This question about Missing functionality: Answered
Search By Relevance
A client asks:
We've had request by some folks that search be more "relevant". We asked them "relevant to what". The thinking is that the search results be based on "metrics" like "most visited" shown first or something like that. Is that possible? Just wondering what our options are.
They're planning to install
KinoSearchPlugin but my understanding of that is that it will give them indexed searches and the ability to search within attachments. Nothing about "relevancy".
I'm not convinced that "relevancy" even means much in a small wiki but... any suggestions for these people?
--
VickiBrown - 13 Feb 2014
most relevant results searching for web server performance using SolrPlugin
Sorting search results by relevance is a bit more difficult to explain compared to sorting documents according to their own static properties (e.g. sort by name). That's because it is a dynamic value computed during search time whereas properties of result documents themselves are gathered during index time and thus are rather static.
Relevance is a function that computes a score for each document in the result set based on the query and the person doing the query and a few other factors that might play a role. Think of the relevance function as a weighted sum of factors each contributing to the score of result documents. Each factor of a relevance function influences the sorting thus contributing to the document score.
When designing a relevance function you'd like to model a kind of sorting that feels most natural to users. Things that are considered to be more "interesting" or "relevant" to the user are sorted before others.
Typical properties playing a role in relevance functions are
- best matching the query term: the fewer parts of the query match, the lower the score; (might also take fuzzy or phonetic matches into account)

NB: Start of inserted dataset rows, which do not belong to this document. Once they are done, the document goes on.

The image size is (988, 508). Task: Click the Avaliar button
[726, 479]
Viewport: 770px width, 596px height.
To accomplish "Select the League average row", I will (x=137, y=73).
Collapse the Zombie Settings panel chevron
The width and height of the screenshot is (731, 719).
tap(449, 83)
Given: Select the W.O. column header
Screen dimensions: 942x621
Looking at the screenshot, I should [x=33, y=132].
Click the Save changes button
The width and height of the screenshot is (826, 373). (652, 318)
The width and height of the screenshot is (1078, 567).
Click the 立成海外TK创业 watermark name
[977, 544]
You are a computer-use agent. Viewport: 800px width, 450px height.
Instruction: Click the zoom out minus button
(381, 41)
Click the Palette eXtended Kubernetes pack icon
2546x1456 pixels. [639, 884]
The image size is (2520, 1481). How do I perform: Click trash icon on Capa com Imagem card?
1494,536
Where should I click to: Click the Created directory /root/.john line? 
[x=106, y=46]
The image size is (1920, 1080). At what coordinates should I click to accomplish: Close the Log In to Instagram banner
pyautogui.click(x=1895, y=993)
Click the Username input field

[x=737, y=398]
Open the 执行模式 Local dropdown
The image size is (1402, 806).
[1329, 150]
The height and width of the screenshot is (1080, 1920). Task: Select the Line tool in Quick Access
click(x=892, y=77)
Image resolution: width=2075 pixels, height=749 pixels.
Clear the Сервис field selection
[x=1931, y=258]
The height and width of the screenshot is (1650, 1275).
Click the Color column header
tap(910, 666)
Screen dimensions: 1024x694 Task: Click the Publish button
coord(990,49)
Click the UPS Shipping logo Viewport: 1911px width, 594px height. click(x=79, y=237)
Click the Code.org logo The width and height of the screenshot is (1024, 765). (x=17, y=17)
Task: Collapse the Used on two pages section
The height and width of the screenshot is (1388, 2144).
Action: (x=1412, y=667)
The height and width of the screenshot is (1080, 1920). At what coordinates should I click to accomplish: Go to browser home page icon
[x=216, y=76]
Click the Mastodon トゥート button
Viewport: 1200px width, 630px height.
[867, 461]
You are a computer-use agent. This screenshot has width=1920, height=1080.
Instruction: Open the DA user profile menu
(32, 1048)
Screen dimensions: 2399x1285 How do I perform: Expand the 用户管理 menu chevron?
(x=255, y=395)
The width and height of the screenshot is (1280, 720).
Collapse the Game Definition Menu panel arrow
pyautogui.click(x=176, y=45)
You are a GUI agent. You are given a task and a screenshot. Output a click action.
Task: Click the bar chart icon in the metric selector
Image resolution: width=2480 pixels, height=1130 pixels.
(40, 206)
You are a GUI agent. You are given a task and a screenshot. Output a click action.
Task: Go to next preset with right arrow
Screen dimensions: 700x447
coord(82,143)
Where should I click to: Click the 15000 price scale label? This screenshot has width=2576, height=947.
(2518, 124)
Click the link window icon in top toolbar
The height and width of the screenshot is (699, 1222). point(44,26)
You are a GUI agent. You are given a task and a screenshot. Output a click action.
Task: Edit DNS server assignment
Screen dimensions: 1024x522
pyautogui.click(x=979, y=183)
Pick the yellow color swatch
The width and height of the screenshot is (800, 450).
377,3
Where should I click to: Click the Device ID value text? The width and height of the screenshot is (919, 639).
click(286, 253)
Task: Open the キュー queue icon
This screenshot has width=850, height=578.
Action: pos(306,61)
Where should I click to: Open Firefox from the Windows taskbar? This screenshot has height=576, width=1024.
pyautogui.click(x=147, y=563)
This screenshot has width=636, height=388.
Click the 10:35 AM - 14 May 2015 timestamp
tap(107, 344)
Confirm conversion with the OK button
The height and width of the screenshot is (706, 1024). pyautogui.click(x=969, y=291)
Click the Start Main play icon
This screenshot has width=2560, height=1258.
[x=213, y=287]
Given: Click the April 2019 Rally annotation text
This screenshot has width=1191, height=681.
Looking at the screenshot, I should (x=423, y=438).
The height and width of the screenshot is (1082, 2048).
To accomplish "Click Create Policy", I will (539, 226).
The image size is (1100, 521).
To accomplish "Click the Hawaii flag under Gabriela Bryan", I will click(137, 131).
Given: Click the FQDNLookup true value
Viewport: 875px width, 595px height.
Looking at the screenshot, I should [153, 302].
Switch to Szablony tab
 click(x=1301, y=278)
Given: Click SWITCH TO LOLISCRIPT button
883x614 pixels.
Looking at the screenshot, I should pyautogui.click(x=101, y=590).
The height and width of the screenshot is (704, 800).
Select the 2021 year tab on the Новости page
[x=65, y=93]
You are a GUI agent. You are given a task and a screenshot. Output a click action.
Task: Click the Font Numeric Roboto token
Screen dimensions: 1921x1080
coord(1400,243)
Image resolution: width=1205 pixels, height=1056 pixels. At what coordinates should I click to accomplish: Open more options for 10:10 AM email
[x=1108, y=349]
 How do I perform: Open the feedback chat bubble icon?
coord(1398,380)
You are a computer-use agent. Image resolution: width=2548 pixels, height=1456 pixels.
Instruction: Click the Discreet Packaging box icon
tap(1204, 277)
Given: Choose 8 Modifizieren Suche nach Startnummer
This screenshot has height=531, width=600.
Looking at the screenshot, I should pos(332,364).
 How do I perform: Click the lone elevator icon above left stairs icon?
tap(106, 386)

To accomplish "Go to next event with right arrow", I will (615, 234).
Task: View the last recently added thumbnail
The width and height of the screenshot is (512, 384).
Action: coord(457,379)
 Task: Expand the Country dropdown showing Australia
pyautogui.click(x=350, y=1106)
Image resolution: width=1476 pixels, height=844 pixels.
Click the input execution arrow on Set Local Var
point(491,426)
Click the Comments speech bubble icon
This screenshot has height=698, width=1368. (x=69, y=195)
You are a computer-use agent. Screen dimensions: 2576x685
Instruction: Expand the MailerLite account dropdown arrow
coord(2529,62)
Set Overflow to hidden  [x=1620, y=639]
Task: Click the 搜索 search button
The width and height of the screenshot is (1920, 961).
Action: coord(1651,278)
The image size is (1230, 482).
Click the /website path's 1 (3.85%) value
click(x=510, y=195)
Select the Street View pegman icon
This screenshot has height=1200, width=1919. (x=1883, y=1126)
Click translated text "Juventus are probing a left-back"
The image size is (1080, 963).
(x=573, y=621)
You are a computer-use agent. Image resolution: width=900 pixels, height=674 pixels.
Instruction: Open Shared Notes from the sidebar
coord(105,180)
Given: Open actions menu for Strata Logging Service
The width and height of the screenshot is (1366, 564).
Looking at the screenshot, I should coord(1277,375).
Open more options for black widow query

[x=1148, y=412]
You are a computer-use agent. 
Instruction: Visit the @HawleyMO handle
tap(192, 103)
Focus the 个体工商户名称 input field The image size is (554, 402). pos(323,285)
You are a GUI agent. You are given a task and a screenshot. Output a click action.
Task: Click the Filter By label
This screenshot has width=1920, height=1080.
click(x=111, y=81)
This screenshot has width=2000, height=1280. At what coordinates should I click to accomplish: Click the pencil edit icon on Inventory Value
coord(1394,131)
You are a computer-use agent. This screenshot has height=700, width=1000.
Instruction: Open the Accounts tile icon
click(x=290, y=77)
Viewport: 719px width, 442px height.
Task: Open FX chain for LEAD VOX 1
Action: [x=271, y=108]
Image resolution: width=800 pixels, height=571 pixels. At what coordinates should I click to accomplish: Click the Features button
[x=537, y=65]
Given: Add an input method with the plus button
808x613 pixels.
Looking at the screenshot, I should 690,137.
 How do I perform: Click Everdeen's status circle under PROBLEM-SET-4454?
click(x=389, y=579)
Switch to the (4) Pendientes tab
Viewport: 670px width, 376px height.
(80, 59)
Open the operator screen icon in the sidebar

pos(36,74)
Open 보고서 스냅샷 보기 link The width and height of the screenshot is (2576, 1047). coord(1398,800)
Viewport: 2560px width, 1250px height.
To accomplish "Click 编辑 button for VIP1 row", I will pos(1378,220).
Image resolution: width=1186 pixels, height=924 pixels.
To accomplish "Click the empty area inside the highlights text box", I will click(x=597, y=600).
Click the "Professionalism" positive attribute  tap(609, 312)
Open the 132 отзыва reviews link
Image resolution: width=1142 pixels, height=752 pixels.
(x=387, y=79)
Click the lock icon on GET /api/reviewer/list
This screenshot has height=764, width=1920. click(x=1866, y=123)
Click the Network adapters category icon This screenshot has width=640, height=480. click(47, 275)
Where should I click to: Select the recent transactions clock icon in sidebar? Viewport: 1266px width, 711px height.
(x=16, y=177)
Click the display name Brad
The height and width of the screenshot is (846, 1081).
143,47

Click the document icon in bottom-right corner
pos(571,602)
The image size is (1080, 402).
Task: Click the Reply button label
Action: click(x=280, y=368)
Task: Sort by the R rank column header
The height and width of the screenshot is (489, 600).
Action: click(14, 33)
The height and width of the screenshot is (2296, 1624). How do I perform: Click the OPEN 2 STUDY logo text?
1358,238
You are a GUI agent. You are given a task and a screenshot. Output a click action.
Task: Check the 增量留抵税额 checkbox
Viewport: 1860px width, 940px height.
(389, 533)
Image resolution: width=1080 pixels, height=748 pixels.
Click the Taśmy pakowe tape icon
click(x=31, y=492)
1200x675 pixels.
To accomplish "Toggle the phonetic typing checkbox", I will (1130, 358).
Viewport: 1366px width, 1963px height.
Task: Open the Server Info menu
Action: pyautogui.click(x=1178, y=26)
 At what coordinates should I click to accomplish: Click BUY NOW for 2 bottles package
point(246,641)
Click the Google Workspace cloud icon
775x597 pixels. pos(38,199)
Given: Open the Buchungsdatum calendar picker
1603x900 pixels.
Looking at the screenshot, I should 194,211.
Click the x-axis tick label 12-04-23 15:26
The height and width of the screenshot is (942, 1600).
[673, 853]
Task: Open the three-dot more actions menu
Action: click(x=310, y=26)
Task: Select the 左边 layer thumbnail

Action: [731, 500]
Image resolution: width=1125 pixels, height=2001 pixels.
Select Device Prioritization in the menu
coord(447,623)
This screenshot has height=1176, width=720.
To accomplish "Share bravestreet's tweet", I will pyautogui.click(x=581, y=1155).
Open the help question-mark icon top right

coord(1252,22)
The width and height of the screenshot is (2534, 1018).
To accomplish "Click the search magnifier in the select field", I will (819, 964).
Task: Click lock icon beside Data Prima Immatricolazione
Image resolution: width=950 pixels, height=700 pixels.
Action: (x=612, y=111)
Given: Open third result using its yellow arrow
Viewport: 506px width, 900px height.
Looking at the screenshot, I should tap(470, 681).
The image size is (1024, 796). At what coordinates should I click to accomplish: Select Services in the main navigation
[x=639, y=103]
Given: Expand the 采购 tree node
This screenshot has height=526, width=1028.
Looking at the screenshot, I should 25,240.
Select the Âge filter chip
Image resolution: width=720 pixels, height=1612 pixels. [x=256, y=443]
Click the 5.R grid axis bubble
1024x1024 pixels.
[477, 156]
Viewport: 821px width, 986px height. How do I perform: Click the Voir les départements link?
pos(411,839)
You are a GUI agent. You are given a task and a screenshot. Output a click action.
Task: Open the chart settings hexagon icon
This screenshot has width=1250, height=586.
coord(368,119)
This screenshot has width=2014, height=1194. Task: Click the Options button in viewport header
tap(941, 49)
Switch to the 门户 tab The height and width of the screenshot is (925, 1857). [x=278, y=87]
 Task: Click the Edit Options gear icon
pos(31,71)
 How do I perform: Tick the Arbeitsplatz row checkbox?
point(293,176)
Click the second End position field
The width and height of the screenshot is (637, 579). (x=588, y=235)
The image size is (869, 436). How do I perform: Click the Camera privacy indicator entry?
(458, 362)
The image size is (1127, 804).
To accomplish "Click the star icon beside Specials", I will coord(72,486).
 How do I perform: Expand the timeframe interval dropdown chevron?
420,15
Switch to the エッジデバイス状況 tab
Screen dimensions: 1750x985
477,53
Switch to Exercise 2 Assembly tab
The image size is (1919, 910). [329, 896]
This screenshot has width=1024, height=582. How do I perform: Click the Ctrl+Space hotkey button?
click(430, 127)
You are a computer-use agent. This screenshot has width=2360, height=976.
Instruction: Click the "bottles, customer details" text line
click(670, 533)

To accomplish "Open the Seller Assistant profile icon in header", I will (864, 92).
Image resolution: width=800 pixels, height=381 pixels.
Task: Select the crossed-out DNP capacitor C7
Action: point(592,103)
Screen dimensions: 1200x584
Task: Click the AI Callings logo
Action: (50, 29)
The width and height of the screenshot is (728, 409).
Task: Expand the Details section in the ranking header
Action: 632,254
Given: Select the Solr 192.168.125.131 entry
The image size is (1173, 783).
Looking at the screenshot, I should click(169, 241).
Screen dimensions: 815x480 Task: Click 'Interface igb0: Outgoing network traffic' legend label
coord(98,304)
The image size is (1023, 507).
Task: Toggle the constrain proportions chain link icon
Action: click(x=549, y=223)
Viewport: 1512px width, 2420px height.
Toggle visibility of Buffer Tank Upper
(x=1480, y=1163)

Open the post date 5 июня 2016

- distance of query terms found in a result documet: a two-word query matches best when found adjacent in a document rather than finding both words in distant places of the same document
- most recently changed: documents that have been created or edited more recently can be considered more relevant
- number of likes
- number of times a document has been put into a favorites list
- five-star rating done by users voting on the document's importance or quality
- number of times a document has been viewed, fading out numbers of views in the past
- featured documents: manually boost documents to appear at the top of certain queries
- click-through: elevate result documents that have been actually clicked on
- personal interests: metadata about the person doing the query, probably gathered explicitly as part of a skills management undertaking (fields of interest, current projects, past projects)
- documents that "friends" or team members have liked or been visiting recently (or friends of friends).
Some of these factors don't really play a role on small to medium size wikis as they can distort a search sorting more than helping to create one that feels "natural".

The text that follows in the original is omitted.